* Task brief *
Copy the abstract on recognizing protein interaction regions through time-frequency analysis in full, word for word.

* Selected excerpt *
----------

Recognition of Protein Interaction Regions Through Time-Frequency Analysis

Protein–protein interactions address most of the molecular processes in all nature, even also infection driven by pathogens can be explained by interactions between proteins. Pathogens, like virus, bacteria, and parasites express proteins in their surfaces that help the pathogens to invade the target host cells. Thus, it is pivotal to know which regions in pathogenic proteins interact with host cell receptors. In these days, meaningful pathogen databases are available, and many pathogenic proteins have been well studied; but many other pathogenic proteins have not been characterized yet. This work applied Time-Frequency Analysis (TFA) to recognize important regions in proteins. TFA shows the highest local variances in a protein string from three different time-frequency distributions. We sought to know if this approach is able to recognize stretched residues related to interaction. Our approach was applied in some study cases from pathogenic co-crystallized structures. We searched the frequency/variance that characterizes interaction regions in pathogenic proteins and with this information tried to identify new interaction regions in either paralogs or orthologs. We found that this approach was able to detect under several descriptors important regions in proteins even those related to interaction. To analyze the performance of TFA detecting interaction regions a confusion matrix was performed from 127 proteins and we obtained an acceptable sensitivity and specificity for some descriptors (sensitivity/specificity around 0.85). We identified a peptide from a mouse protein IRGb2-b1 which showed the highest local variance in TFA model and this peptide was assessed in a growth assay in Toxoplasma gondii model. The peptide was able to delay Toxoplasma growing.

----------

* Given data *
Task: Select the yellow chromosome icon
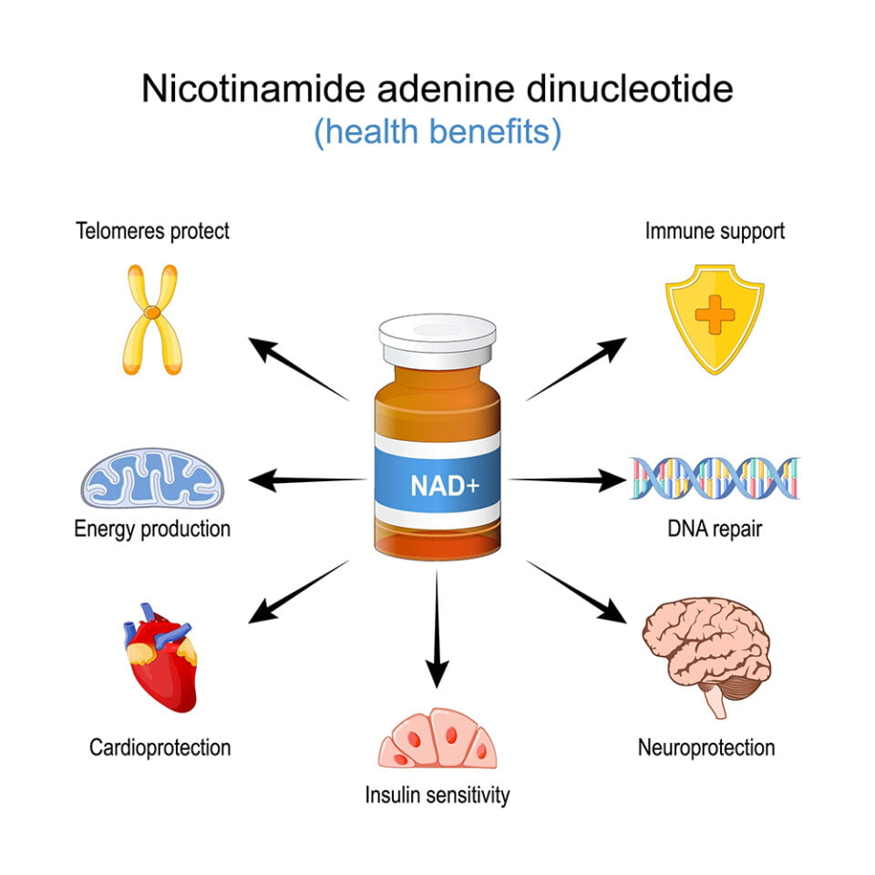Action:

----------

* Output for this task *
Recognition of Protein Interaction Regions Through Time-Frequency Analysis

Protein–protein interactions address most of the molecular processes in all nature, even also infection driven by pathogens can be explained by interactions between proteins. Pathogens, like virus, bacteria, and parasites express proteins in their surfaces that help the pathogens to invade the target host cells. Thus, it is pivotal to know which regions in pathogenic proteins interact with host cell receptors. In these days, meaningful pathogen databases are available, and many pathogenic proteins have been well studied; but many other pathogenic proteins have not been characterized yet. This work applied Time-Frequency Analysis (TFA) to recognize important regions in proteins. TFA shows the highest local variances in a protein string from three different time-frequency distributions. We sought to know if this approach is able to recognize stretched residues related to interaction. Our approach was applied in some study cases from pathogenic co-crystallized structures. We searched the frequency/variance that characterizes interaction regions in pathogenic proteins and with this information tried to identify new interaction regions in either paralogs or orthologs. We found that this approach was able to detect under several descriptors important regions in proteins even those related to interaction. To analyze the performance of TFA detecting interaction regions a confusion matrix was performed from 127 proteins and we obtained an acceptable sensitivity and specificity for some descriptors (sensitivity/specificity around 0.85). We identified a peptide from a mouse protein IRGb2-b1 which showed the highest local variance in TFA model and this peptide was assessed in a growth assay in Toxoplasma gondii model. The peptide was able to delay Toxoplasma growing.